Cuando yo era pequeña, hablar de sexo era tabú. También lo era cualquier manifestación audiovisual del mismo, hasta el punto de ser estigmatizadas los con dos rombos que hacían que los padres de la época nos enviaran inmediatamente a la cama. Cuando fui creciendo, la cosa no mejoró. En mi adolescencia los dos rombos habían desparecido, pero el oscurantismo sobre el sexo seguía igual, así que a las niñas y niños de entonces no nos quedaba otro remedio que acudir a nuestras amistades, y hacerlo en la casi clandestinidad.

Los tiempos han cambiado, y ya se puede hablar de sexo abiertamente. También se supone que desde la infancia y adolescencia se cuenta -o se debería contar- con una educación sexual. Ya no habría que acudir a amistades ni a ninguna otra vía clandestina.

Sin embargo, nada es lo que parece, y no hay tantas razones para echar las campanas al vuelo como podría parecer. Porque hoy se ha sustituido ese boca-oreja a escondidas por otra fuente igualmente escondida: la pornografía. Así que, paradójicamente, podría ser peor el remedio que la enfermedad.

No se trata de mojigatería. El porno no solo no es malo, sino que es una forma de la libertad de expresión que puede gustar más o menos, pero que no se puede prohibir si no queremos volver a la época de los dos rombos. Pero no puede ser la única forma en la que nuestra adolescencia aprenda a relacionarse con el sexo. Y eso, por desgracia, está pasando.

No podemos olvidar que el porno, aunque en la época de la represión del régimen franquista pudiera considerarse casi revolucionario, consagra unos estereotipos machistas e incluso violentos de las relaciones entre hombres y mujeres que no resulta en absoluto recomendable como modelo.

En estos tiempos de pandemia en que la vida digital cobra una importancia desmedida, el riesgo de ese “aprendizaje” vía pornografía se multiplica. Aún antes, dicen las estadísticas que un enorme porcentaje de adolescentes han visto pornografía antes de llegar a la mayoría de edad.

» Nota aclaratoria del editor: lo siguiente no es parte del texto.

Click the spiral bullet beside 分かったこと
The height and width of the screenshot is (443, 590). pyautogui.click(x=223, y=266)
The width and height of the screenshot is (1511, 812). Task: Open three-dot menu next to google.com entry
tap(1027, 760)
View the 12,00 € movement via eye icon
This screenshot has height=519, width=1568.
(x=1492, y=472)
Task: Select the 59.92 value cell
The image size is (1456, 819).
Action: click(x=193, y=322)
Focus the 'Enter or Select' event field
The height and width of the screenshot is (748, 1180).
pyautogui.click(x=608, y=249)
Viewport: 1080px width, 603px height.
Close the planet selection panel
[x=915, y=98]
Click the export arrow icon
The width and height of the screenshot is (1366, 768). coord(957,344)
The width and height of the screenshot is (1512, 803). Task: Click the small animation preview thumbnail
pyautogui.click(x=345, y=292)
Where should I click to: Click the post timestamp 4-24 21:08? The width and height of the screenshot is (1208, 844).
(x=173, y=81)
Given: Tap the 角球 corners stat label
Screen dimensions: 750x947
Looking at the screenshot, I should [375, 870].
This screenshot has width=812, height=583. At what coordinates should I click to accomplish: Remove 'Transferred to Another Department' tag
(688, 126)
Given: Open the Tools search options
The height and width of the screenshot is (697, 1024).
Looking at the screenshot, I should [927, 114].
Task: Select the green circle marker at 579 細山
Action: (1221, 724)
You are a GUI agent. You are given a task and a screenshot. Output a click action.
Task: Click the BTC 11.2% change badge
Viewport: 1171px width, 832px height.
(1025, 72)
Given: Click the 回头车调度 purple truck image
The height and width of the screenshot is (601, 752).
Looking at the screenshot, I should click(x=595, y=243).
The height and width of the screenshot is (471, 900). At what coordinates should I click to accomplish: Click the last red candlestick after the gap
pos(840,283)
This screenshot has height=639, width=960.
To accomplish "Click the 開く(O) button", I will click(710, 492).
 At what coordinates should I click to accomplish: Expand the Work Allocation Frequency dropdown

No se trata de prohibir, sino de algo totalmente distinto. Se trata de adoptar medidas para que esos modelos audiovisuales no constituyan la única referencia de comportamiento sexual, porque las consecuencias pueden ser terribles. Si ese es el modelo, ese será el patrón con el que se manejen esas personas en sus relaciones sexuales. Y el que pueden tratar de imponer, incluso a la fuerza.

Quizás ahí está la clave de esos delitos sexuales que nos encogen el alma. Pensémoslo la próxima vez. Y, sobre todo, preguntémonos por qué.